# What you should do
Filter the records below for the word "avatar". Copy each line that holds it.

** Opening Data shown block **

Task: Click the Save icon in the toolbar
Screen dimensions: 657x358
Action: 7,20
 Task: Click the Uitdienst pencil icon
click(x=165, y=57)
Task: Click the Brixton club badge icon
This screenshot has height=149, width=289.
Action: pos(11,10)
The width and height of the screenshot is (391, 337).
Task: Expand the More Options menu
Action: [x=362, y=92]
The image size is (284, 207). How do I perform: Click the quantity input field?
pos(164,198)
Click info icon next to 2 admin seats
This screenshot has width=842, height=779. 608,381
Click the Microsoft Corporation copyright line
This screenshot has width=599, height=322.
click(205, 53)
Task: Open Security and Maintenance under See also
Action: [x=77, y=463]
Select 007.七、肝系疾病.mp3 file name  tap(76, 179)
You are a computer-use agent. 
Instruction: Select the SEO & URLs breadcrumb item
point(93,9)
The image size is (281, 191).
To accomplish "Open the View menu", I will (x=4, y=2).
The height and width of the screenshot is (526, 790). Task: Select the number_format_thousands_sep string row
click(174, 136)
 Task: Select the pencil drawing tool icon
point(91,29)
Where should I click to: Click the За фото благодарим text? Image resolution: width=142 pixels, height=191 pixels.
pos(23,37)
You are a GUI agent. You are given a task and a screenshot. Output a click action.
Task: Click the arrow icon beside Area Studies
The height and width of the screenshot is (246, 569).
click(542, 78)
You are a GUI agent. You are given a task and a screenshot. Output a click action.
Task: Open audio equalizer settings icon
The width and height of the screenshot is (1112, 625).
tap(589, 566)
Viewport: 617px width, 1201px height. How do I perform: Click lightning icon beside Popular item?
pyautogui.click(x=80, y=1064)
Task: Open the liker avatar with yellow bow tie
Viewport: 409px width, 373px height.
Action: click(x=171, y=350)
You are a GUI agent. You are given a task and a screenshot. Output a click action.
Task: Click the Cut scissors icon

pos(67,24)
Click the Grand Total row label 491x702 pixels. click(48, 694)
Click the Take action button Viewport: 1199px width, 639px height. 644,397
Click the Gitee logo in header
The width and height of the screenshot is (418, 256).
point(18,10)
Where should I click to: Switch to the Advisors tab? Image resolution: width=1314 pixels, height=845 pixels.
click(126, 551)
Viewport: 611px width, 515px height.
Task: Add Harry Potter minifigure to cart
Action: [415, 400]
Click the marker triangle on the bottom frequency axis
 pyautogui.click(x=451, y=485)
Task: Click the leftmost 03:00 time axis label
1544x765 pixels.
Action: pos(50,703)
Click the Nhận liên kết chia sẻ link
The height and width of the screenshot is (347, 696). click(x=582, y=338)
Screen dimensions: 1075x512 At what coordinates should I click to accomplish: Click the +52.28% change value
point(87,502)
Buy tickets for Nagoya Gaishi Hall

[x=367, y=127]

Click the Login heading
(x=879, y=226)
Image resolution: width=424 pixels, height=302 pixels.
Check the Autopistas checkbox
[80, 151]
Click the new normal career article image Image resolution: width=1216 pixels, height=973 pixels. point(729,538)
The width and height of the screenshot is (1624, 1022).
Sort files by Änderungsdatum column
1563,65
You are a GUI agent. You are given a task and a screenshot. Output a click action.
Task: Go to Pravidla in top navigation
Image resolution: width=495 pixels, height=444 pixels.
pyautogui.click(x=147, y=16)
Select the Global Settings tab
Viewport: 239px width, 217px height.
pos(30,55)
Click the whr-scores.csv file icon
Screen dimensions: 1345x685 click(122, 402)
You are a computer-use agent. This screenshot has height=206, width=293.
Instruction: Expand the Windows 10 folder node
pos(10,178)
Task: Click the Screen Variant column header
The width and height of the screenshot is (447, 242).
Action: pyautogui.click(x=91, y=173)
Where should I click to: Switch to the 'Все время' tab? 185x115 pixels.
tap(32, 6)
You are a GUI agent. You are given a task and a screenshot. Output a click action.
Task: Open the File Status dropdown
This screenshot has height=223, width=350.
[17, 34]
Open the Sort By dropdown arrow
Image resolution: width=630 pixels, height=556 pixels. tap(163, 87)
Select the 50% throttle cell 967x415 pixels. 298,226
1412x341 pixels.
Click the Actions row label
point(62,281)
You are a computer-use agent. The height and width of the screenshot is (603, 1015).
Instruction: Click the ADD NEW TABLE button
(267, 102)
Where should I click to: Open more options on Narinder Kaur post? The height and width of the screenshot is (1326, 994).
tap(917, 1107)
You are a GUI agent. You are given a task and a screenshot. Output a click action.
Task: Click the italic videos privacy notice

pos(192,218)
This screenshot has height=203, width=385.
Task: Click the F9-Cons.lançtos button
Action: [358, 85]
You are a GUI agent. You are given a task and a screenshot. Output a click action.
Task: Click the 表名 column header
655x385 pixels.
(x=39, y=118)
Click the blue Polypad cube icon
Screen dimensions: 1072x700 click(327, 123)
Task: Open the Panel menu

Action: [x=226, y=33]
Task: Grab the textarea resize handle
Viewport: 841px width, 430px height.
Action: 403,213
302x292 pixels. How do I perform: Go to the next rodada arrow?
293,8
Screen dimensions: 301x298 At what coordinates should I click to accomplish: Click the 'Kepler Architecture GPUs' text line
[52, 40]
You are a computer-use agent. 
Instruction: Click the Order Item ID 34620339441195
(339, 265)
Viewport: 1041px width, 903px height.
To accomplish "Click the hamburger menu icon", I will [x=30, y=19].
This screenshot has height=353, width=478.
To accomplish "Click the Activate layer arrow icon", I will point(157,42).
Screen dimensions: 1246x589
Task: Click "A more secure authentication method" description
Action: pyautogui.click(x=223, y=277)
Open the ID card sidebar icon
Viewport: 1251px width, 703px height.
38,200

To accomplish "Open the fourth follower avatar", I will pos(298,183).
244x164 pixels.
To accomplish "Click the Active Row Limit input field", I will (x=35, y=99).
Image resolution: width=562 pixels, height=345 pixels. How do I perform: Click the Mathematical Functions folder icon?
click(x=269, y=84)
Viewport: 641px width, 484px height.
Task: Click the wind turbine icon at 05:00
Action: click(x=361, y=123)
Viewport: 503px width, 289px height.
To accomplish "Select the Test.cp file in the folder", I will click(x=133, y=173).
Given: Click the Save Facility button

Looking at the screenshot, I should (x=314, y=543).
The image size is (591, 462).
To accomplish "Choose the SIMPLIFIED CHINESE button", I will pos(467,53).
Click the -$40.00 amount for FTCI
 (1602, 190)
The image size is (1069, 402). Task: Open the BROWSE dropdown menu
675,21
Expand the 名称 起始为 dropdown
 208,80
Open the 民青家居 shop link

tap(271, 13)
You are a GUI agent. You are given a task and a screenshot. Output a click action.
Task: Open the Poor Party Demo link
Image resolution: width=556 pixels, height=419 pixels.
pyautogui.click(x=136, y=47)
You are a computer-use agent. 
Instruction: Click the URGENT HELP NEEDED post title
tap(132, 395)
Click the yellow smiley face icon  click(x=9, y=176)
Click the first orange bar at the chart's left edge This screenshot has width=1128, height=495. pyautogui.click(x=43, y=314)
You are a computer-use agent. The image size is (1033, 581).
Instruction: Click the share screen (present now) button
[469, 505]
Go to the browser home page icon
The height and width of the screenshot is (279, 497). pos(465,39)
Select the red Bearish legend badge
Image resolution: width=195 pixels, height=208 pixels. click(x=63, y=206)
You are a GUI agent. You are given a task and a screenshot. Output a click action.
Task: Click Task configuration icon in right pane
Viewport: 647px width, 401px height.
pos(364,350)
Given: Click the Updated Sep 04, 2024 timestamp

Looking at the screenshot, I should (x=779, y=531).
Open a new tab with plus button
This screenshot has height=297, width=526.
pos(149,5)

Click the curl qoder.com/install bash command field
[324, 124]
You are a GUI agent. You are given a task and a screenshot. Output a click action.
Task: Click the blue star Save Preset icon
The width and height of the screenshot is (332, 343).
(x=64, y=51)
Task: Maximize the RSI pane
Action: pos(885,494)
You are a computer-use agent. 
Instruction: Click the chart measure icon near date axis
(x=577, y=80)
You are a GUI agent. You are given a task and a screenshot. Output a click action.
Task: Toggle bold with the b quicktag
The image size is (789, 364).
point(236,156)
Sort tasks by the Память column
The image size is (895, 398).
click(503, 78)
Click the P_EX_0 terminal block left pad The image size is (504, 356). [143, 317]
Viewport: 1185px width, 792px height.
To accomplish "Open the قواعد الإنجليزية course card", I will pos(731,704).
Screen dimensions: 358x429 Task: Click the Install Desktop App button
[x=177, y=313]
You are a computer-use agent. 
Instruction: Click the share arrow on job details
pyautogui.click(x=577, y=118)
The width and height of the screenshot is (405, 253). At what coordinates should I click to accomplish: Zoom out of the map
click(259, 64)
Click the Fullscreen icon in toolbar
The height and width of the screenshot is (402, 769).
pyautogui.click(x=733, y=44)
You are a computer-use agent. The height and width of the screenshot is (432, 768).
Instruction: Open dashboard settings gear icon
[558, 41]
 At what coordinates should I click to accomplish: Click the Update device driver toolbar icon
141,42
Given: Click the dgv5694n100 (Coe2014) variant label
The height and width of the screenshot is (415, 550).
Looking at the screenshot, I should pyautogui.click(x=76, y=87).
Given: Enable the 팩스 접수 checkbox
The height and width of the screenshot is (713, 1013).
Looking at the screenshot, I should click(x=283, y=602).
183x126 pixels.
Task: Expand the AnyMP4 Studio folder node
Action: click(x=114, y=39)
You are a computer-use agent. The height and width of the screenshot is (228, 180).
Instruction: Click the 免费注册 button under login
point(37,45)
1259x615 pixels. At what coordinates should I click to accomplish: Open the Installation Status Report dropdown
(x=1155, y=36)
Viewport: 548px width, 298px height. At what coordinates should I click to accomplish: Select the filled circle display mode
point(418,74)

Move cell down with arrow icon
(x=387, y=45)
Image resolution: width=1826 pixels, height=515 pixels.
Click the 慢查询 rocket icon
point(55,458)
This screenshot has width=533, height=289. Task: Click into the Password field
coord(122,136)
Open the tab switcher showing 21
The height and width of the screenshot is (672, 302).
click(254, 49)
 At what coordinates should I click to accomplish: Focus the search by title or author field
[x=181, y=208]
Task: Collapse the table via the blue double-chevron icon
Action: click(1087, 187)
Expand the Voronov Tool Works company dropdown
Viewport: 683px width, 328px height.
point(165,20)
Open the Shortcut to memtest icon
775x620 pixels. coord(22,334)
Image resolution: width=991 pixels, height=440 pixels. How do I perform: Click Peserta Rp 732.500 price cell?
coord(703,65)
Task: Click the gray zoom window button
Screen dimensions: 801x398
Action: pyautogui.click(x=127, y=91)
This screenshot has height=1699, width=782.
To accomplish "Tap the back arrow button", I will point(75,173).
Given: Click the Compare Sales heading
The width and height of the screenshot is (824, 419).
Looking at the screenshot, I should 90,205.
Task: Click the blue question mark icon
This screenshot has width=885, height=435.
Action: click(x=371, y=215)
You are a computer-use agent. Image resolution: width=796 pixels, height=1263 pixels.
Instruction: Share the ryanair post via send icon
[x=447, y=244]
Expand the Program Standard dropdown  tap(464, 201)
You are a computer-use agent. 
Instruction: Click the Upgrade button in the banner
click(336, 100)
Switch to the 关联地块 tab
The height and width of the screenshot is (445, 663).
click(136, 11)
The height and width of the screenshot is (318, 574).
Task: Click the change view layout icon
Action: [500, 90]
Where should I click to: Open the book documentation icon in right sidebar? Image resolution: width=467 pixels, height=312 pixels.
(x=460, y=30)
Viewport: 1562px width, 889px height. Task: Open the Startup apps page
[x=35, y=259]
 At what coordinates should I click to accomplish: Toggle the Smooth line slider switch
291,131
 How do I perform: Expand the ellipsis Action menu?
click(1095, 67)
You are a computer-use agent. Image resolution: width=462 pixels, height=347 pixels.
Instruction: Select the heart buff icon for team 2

** Closing Data shown block **

# Output for this exercise
Task: Open the liker avatar with yellow bow tie
To accomplish "Open the fourth follower avatar", I will pos(298,183).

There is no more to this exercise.